Background: Disorders of the trigeminal nerve, a sensory nerve of the orofacial region, often lead to complications in dental practice, including neuropathic pain, allodynia, and ectopic pain. Management of these complications requires an understanding of the cytoarchitecture of the trigeminal ganglion, where the cell bodies of the trigeminal nerve are located, and the mechanisms of cell-cell interactions. Highlights: In the trigeminal ganglion, ganglion, satellite, Schwann, and immune cells coexist and interact. Cell-cell interactions are complex and occur through direct contact via gap junctions or through mediators such as adenosine triphosphate, nitric oxide, peptides, and cytokines.

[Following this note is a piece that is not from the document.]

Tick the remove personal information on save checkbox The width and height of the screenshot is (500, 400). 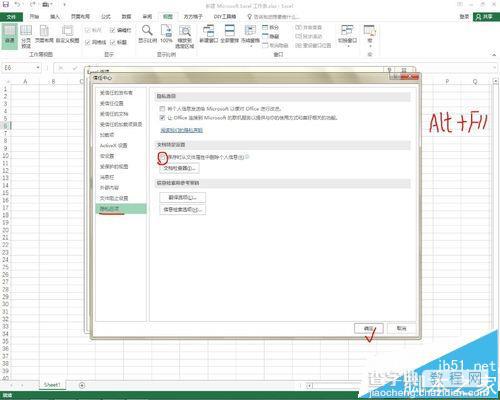pyautogui.click(x=162, y=157)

Interactions between the nervous and immune systems within the trigeminal ganglion may have neuroprotective effects during nerve injury or may exacerbate inflammation and produce chronic pain. Under pathological conditions of the trigeminal nerve, cell-cell interactions can cause allodynia and ectopic pain. Although cell-cell interactions that occur via mediators can act at some distance, they are more effective when the cells are close together. Therefore, information on the three-dimensional topography of trigeminal ganglion cells is essential for understanding the pathophysiology of ectopic pain. Conclusions: A three-dimensional map of the somatotopic localization of trigeminal ganglion neurons revealed that ganglion cells innervating distant orofacial regions are often apposed to each other, interacting with and potentially contributing to ectopic pain. Elucidation of the complex network of mediators and their receptors responsible for intercellular communication within the trigeminal ganglion is essential for understanding ectopic pain.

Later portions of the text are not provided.